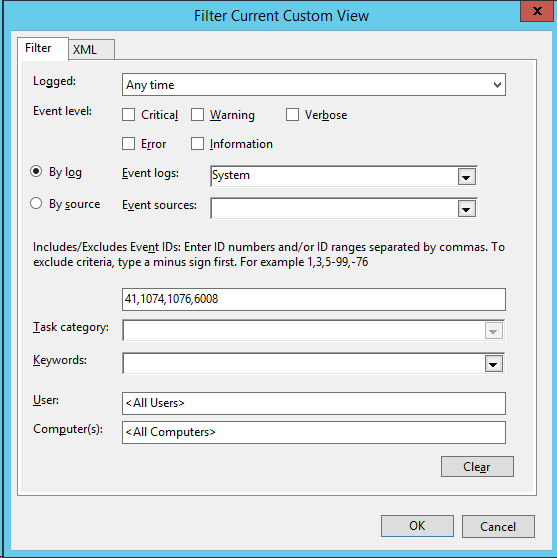Enable the Critical event level checkbox
This screenshot has height=558, width=557.
pyautogui.click(x=128, y=115)
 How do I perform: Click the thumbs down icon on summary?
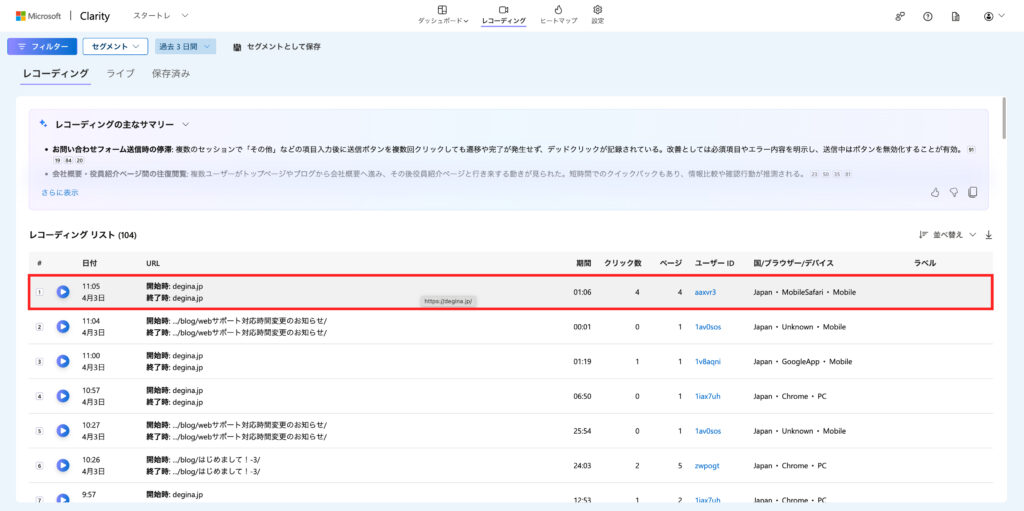click(x=954, y=192)
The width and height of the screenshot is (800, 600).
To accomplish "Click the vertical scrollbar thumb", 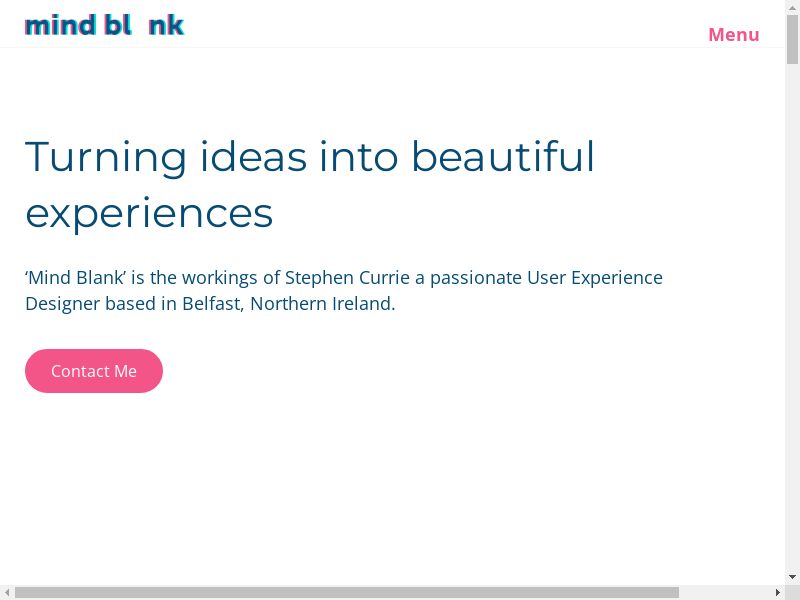I will point(792,40).
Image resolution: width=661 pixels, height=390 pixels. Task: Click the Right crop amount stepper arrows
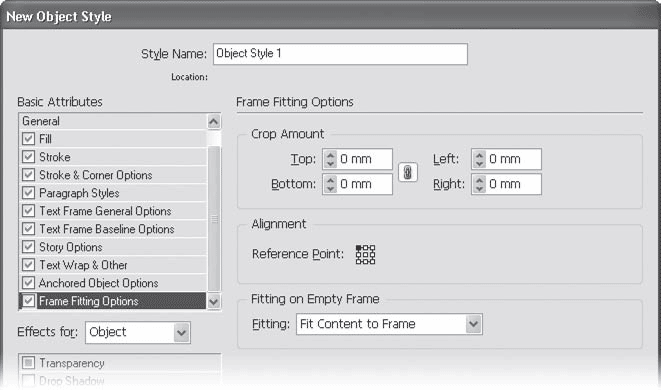(x=479, y=184)
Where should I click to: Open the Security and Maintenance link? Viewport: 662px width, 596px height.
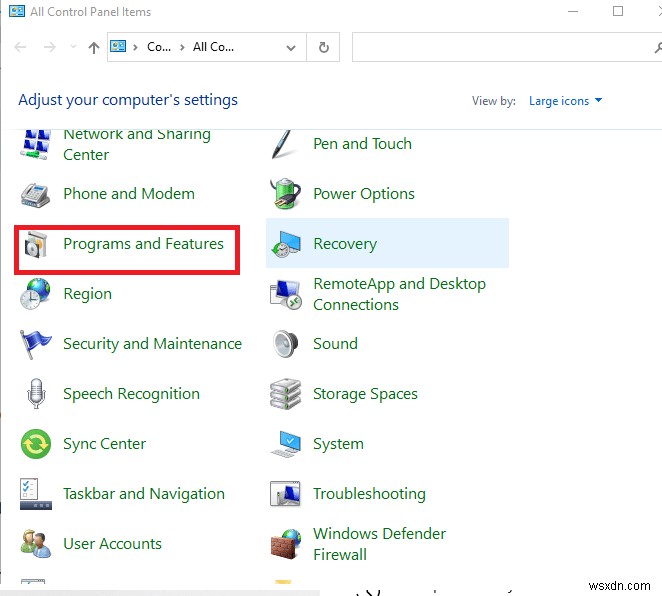pos(152,344)
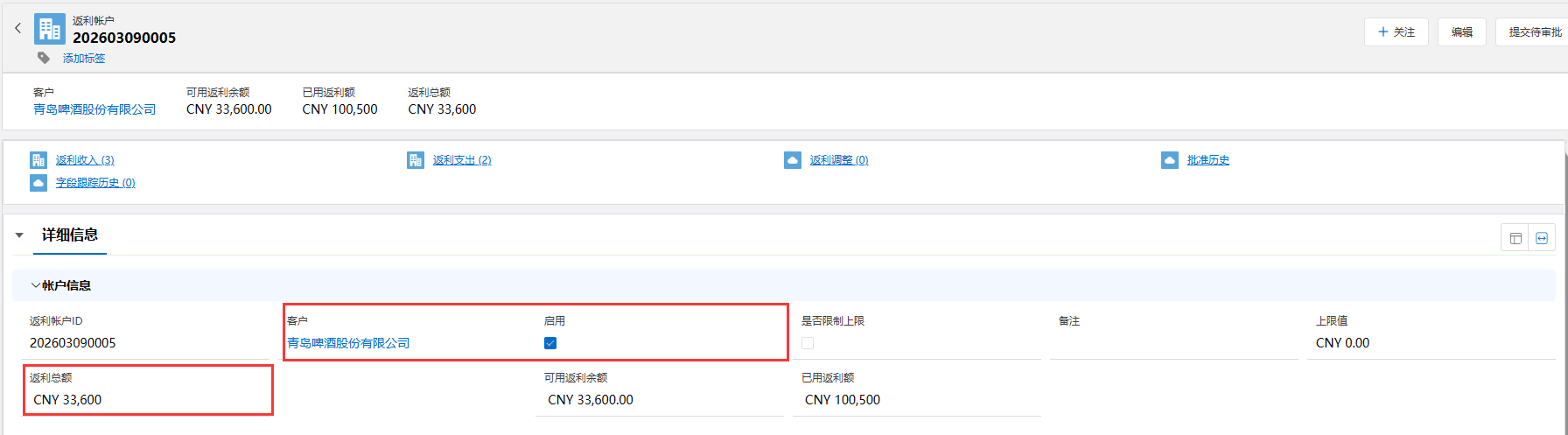Image resolution: width=1568 pixels, height=435 pixels.
Task: Open 添加标签 link under the account ID
Action: (84, 59)
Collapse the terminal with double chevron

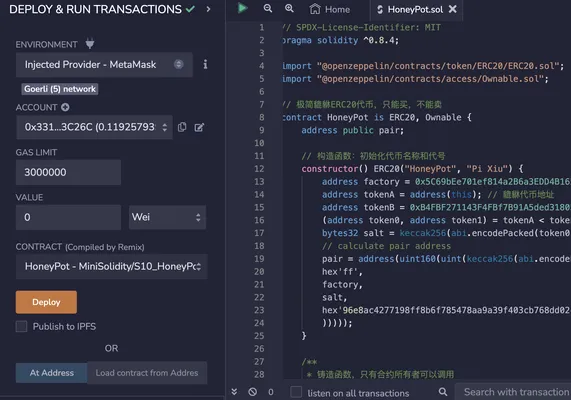coord(234,392)
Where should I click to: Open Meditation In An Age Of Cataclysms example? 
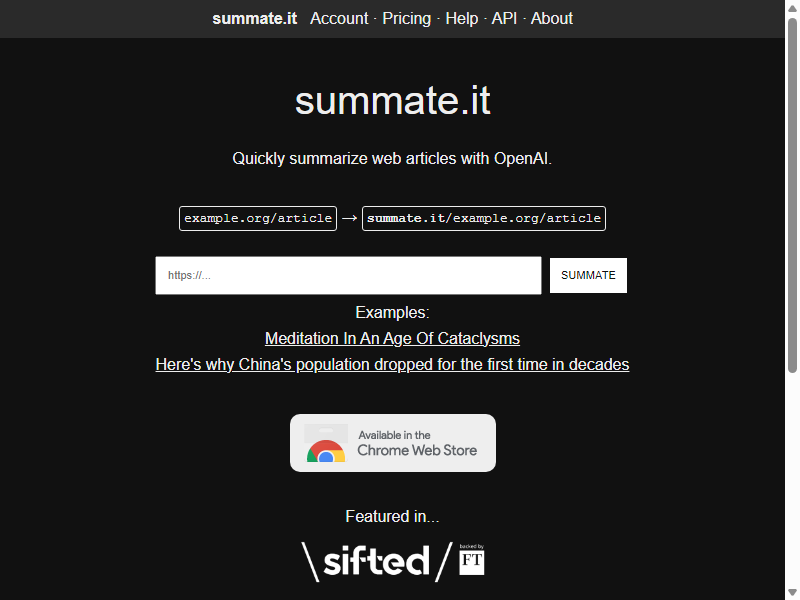[x=392, y=338]
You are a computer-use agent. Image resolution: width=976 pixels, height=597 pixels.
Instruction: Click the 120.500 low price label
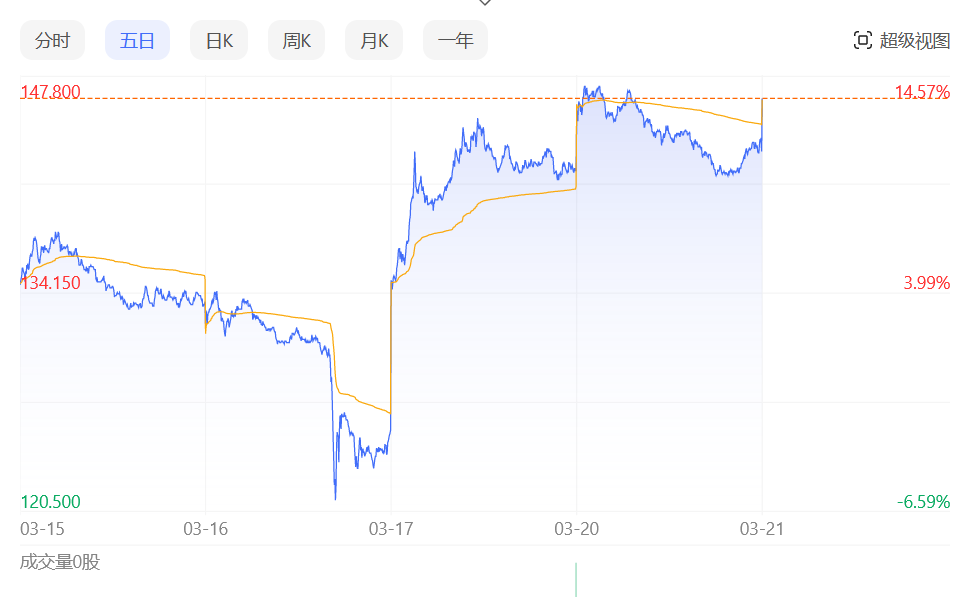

▸ What needs to be done
Repeat only the lines from the line with "Where should I click to: Open Meditation" to the end of the entries, including both the first and the last line, and drop every picture.

▸ Answer to this exercise
Where should I click to: Open Meditation In An Age Of Cataclysms example? 
[x=392, y=338]
You are a computer-use agent. Image resolution: width=976 pixels, height=597 pixels.
Instruction: Click the 120.500 low price label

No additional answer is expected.